Ése 90 de 100 (que ya nos podríamos quejar menos, pues por lo menos tenemos un trabajo mejor o peor), cobramos tarde o no cobramos hasta el mes siguiente, nos exigen mucho más a cambio de mucho menos, nos enfrentamos a malas formas y maneras muchas veces, hay cero ganas, cero incentivos, la buena predisposición se evade, las ganas se van por el lavabo y los peores enemigos de la motivación se toman el primer café de la mañana a nuestro lado para recordarnos lo desgraciados que somos…
¿Y dentro de toda esta desgracia desgarradora quién aparece para compartir nuestro café amargo de primera hora? Nuestros amigos, nuestra familia, nuestra pareja, ese amigo de inglés, francés o alemán que sólo ves 5 horas a la semana, esa peluquera o cocinera cuyo cuñado trabaja en un despacho muy importante, el portero de tu casa, tu mejor amiga y su padre, TODOS de pronto son tus aliados, son NUESTROS ALIADOS. Todos ellos así de pronto, de la nada, son más hombros y por ende más estímulos, más esperanza para que nuestro cambio llegue.
Es alucinante ver como gente de la que jamás esperamos nada se vuelca con nosotros y “nuestra desgracia”. Lo pongo entre comillas porque le quiero quitar peso. Muchos se irían felices a capar monos a la china antes de seguir trabajando en su actual trabajo, -¡Sí!-, son unos afortunados por estar vivos y tener un trabajo –¡También!-. Es fundamental mantener esta actitud hasta el día en que llegue el cambio, ¡porque llegará!
Dicho esto, vuelvo al tema de la gente que nos rodea y su generosidad. Es una auténtica maravilla ver cómo la generosidad fluctúa no sólo de boca en boca sino que también está en la cola del paro dejándose escuchar, en nuestros amigos, en la boca de nuestros familiares y parejas, en la frutería o la portería ¡incluso en la peluquería!
El proceder común de estos hombros altruístas al “tirar” de un contacto suele ser mediante la solicitud de tu CV en primer lugar, tus datos e e-mail. Posteriormente proceden al envío de tu CV al mail del "amigo/sobrino/tío/vecino" para ver qué se puede hacer, y no sólo eso, sino que para que la prueba de tal altruismo quede irrefutablemente constatada, suelen poner al interesado en copia, ¿No os parece la pera?
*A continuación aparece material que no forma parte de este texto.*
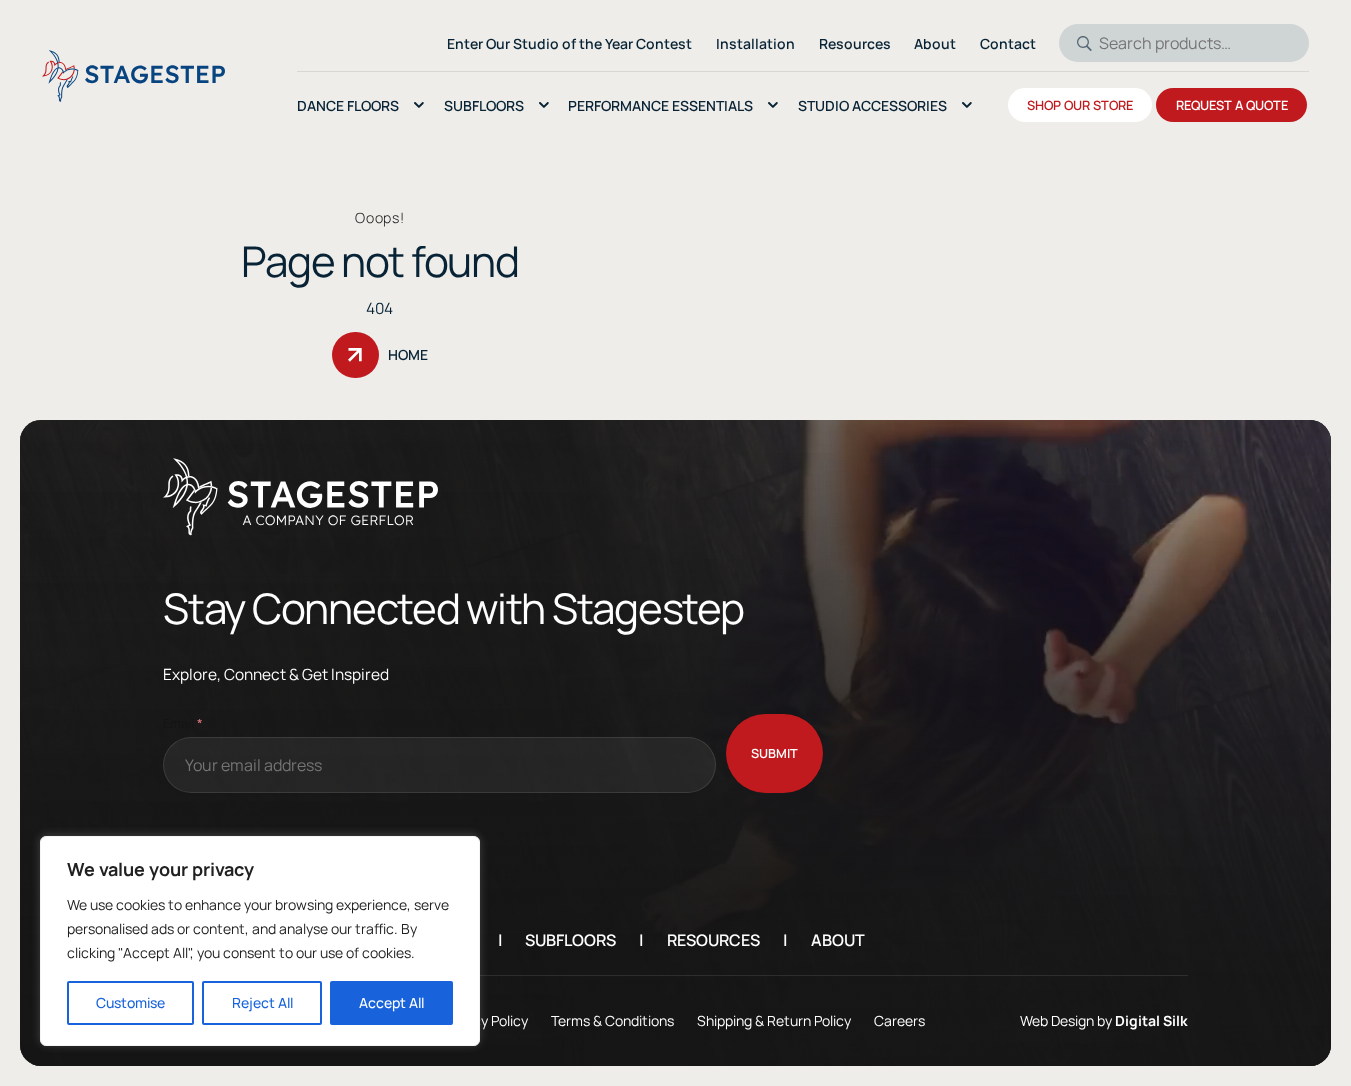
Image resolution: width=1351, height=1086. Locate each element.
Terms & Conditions (612, 1020)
Estoy segura de que a muchos de vosotros os ha pasado esto, y es que nada como decir “me quiero cambiar de trabajo” para que se abran millones de corazones generosos a nuestros pies. Esta generosidad no es de sangre ni de órganos ni sale en la tele bajo el telón de una inocentada, y sólo funciona con la gente que tiene buena actitud, que responde exactamente igual con el único verbo posible de causar un efecto así, “ser generoso”.
Así, lo menos recomendable en estas situaciones de “cambio” es dejar las cosas al azar.
Cuando digo azar, me refiero a que para conseguir un nuevo trabajo la primera parte, el trabajo de campo, consiste en formarse, estudiar, mejorar, crecer y ESTAR EN EL MOMENTO Y LUGAR ADECUADO para que ese cambio tenga lugar.
Como siempre digo: “La suerte no existe. Pasa cada día un ratito por delante de nosotros esperando que estemos listos para abrazarla”.
A ver qué opináis vosotros.
¿Os ha ocurrido algo así? ¿Compartís conmigo la generosidad española en el ámbito laboral? ¿Os estáis preparando para abrazar la suerte que está llamando a nuestras puertas?